Le défaut qu’on pourrait lui reprocher sont la lenteur des combats, mais également la relative facilité du jeu qui vient minimiser l’aspect stratégique.
Les graphismes sont de toutes beauté, et il s’agissait clairement d’un des plus beaux jeux de la playstation premier du nom. Chaque plan, chaque tableau est une œuvre d’art, avec des textures superbes, et de tels détails qu’on pouvait les contempler de longues minutes. Ne parlons même pas des cinématiques qui étaient clairement les plus belles de l’époque. Final Fantasy IX c’était une diversité de paysage, d’endroits, tout aussi magiques les uns des autres, des villes hautes en couleurs avec des moyens de transports différents dans chacune d’entre elles, et des quartiers donnant une profondeur aux villes encore inégalée.
Les musiques de Uemastu se voulait à la fois mélancolique, tragique, épique et font parti de ses meilleures compositions encore aujourd’hui.

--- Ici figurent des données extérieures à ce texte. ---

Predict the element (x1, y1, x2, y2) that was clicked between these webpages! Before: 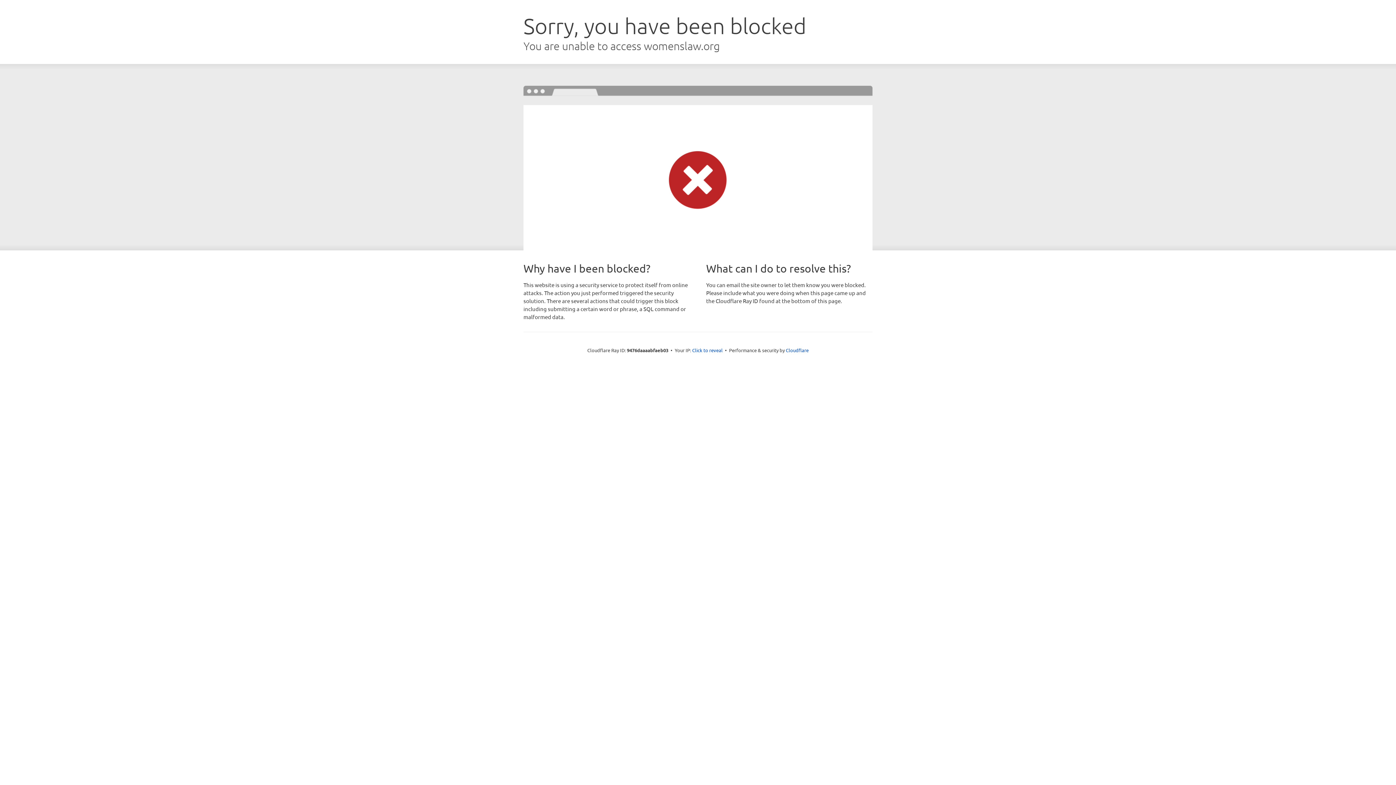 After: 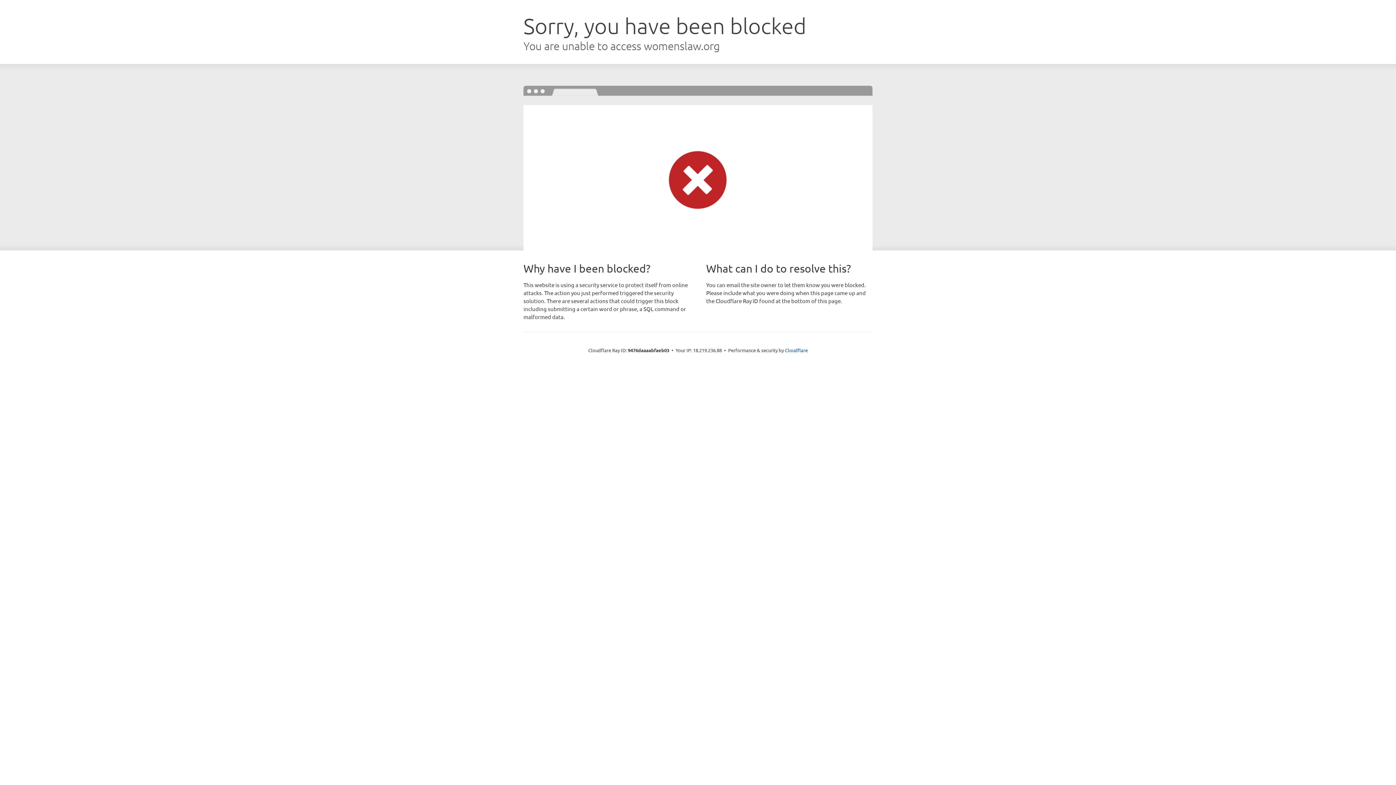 Action: bbox: (692, 346, 722, 353) label: Click to revealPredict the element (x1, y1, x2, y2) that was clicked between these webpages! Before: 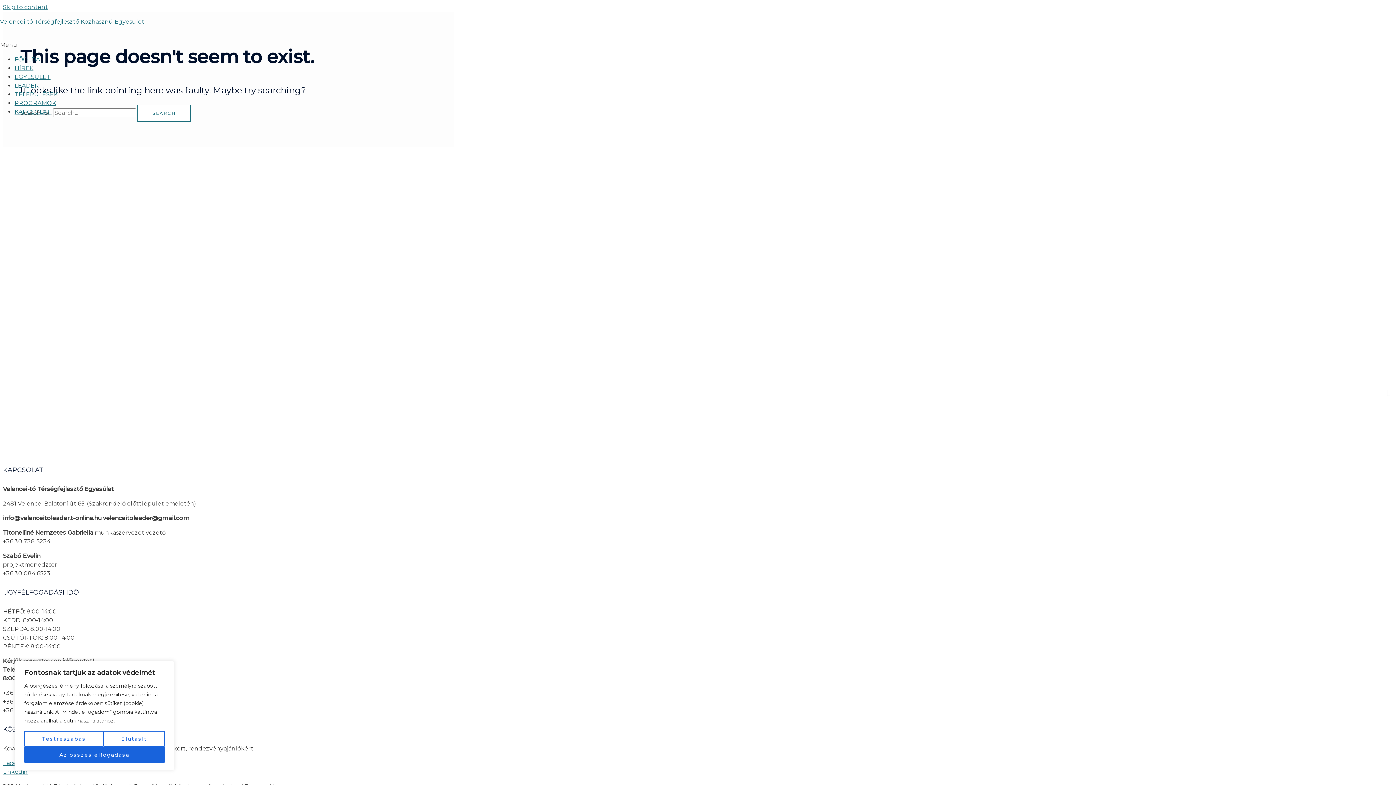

Bref, Final Fantasy IX est une ode, même un hommage à tous ceux qu’avait fait la force de la saga jusqu’à présent. Très peu d’épisode ont réussi à mêler en leurs seins tous ceux qui faisaient le charme de la série. Plus qu’un épisode à part entière l’aboutissement et la concrétisation d’une saga qui continue encore aujourd’hui à déchainer les passions. Celui-ci est a été un tel amour pour moi que je me devais de lui rendre hommage. Unique!